The procession then continued its route along the Via Appia and at length reached the Basilica. Baronius, assisted by a great number of Cardinals, received the precious relics and took them with great respect to the Confession of the High Altar. Meanwhile, the Choir sang this Antiphon of the Pontifical” “Come in, ye Saints of God! for a dwelling has been prepared for you by the Lord. The faithful people have followed you on your way, that ye may intercede for them with the Majesty of the Lord. Alleluia!”
* * * * *
How grand was the triumph which Rome gave to you, O holy martyrs, so many centuries after your glorious deaths! How true it is that there is no glory here on Earth which can bear comparison with that of the saints! Where are now those twelve Emperors, your kinsmen, O Domitilla? Who cares about their remains? Who even cherishes their memory? One of them was surnamed “the delight of mankind,” and now how many are there who never heard of his existence? Another, the last of the twelve, had the glory of proclaiming the victory won by the Cross, over the Roman Empire. Christian Rome honours and loves his name, but the homage of religious devotion is not given to him, but to you, O Domitilla, and to the two martyrs whose names are now associated with yours.
Who does not recognise the power of Jesus’ Resurrection, in the love and enthusiasm with which with a whole people welcome your holy relics, Martyrs of the Living God? [Seventeen] hundred years had elapsed, and yet your lifeless remains were greeted with a transport of joy as though you yourselves were there and living. It was because we Christians know that Jesus, who is the first-born of the dead, has risen from the grave and that you, also, are one day to rise glorious like Him. Therefore do the faithful honour, by anticipation, the immortality which, at a future period is to be given to your bodies, slain as they were for Jesus’ sake. They already see, by faith, the future brightness which is to be imparted to your flesh and, in all this, they are proclaiming the dignity which the Redemption has given to man, to whom death is now but a transition to true life, and the tomb but a resting place where the body is consigned, as seed to the earth, to be restored in a hundred-fold of richer beauty.

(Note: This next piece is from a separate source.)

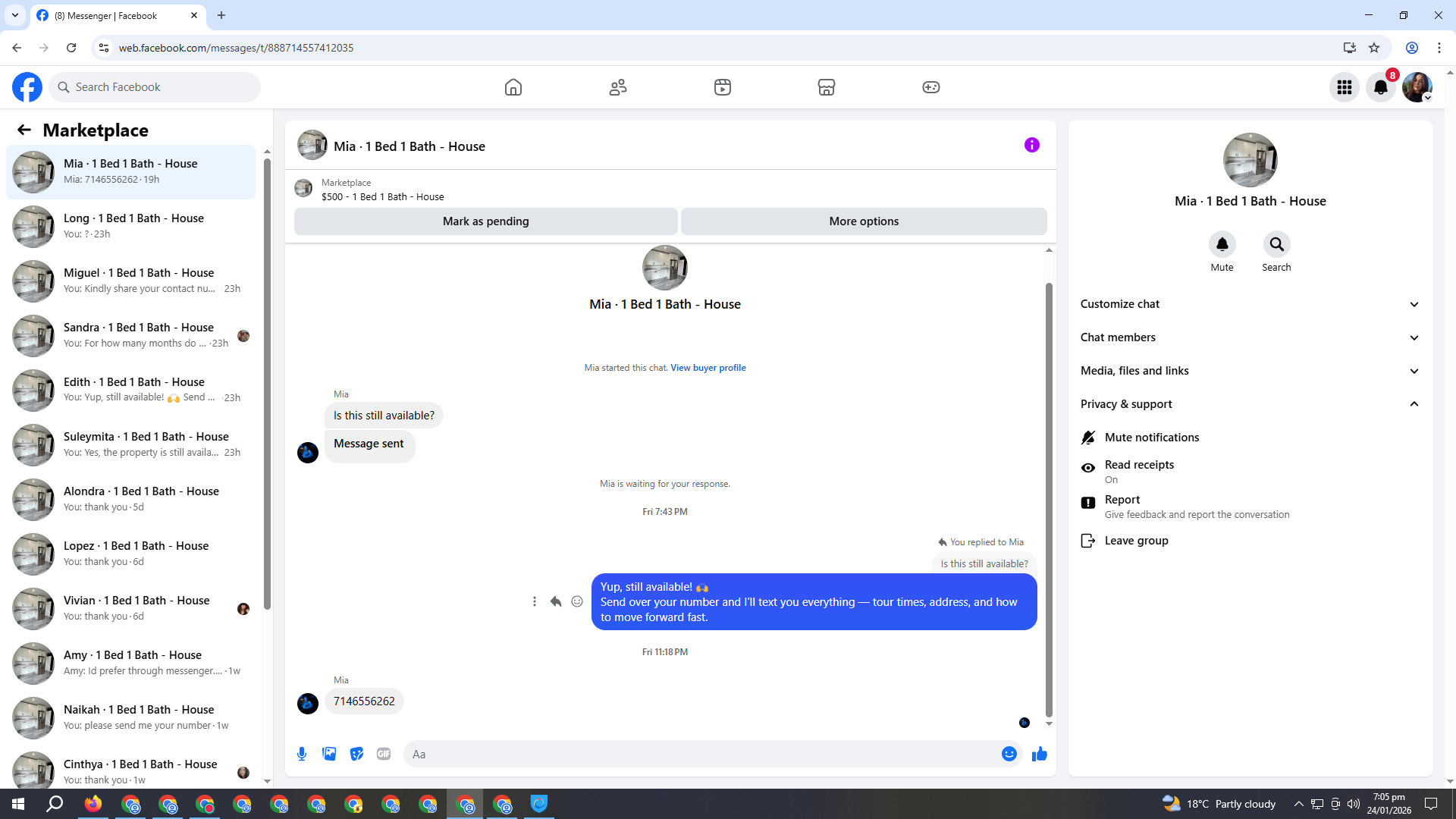The height and width of the screenshot is (819, 1456).
Task: Send a thumbs-up like
Action: [1039, 754]
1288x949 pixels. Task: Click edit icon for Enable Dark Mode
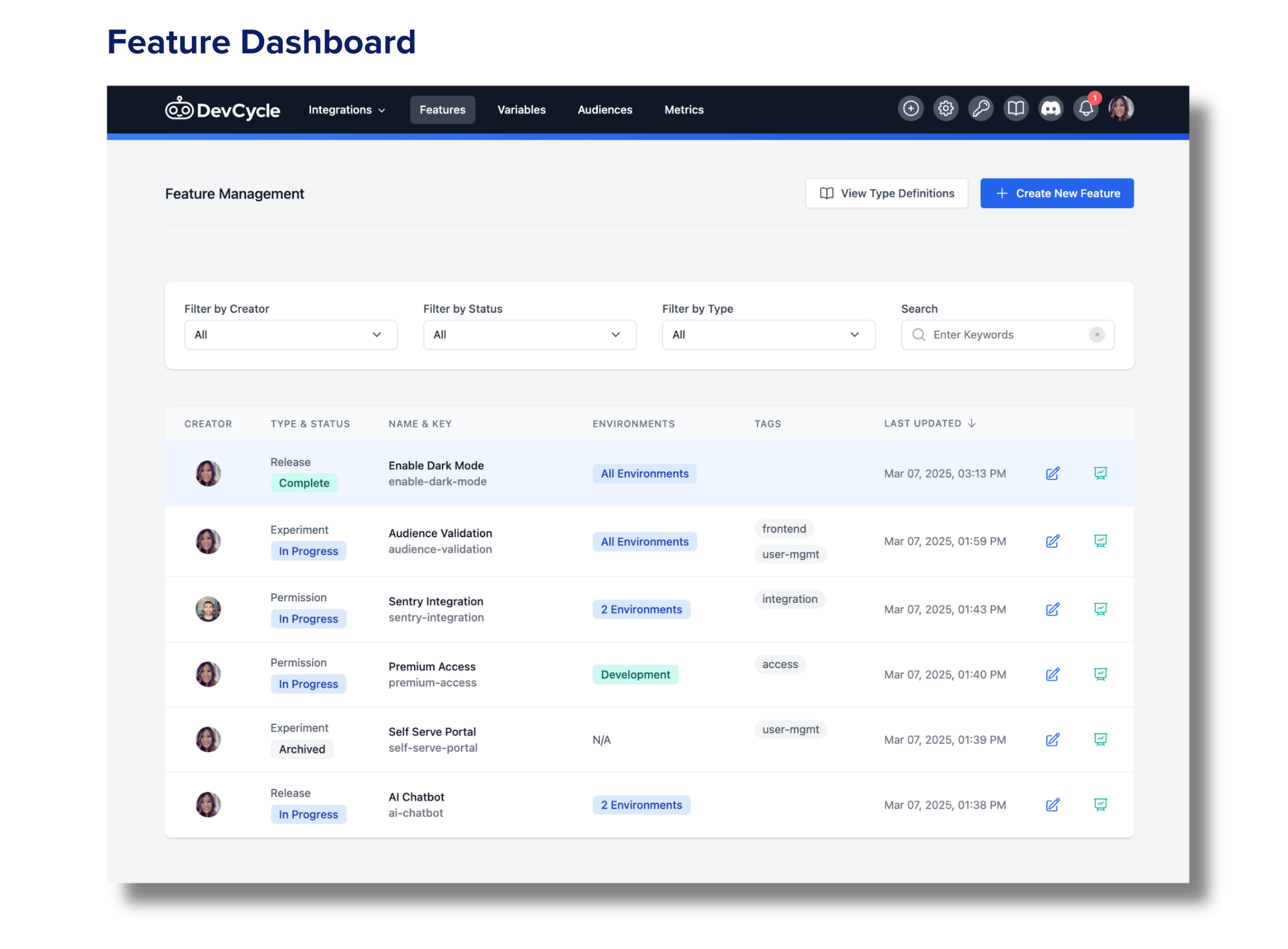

Happy they, who, as the prophecy says, have washed their robes, and have made them white in the Blood of the Lamb! But happier they, says holy Church, who, after being thus purified, have mingled their own blood with that of the Divine Victim, for, by so doing, they have filled up in their flesh those things that are wanting of the sufferings of Christ. Hence, their intercession is powerful and we should address our prayers to them with love and confidence. Befriend us, then, O holy martyrs Nereus, Achilleus and Domitilla! Obtain for us an ardent love for our Risen Jesus,perseverance in the new life that He has gained for us, detachment from the things of this world, and a determined resolution to trample them beneath our feet, should they become a danger to our eternal salvation. Pray for us that we may be courageous in resisting our spiritual enemies, ever ready to defend our holy faith, and earnest in our endeavours to gain that kingdom, which is to be borne away by violence. Be you the Defenders of the holy Roman Church, which fervently celebrates your memory each year.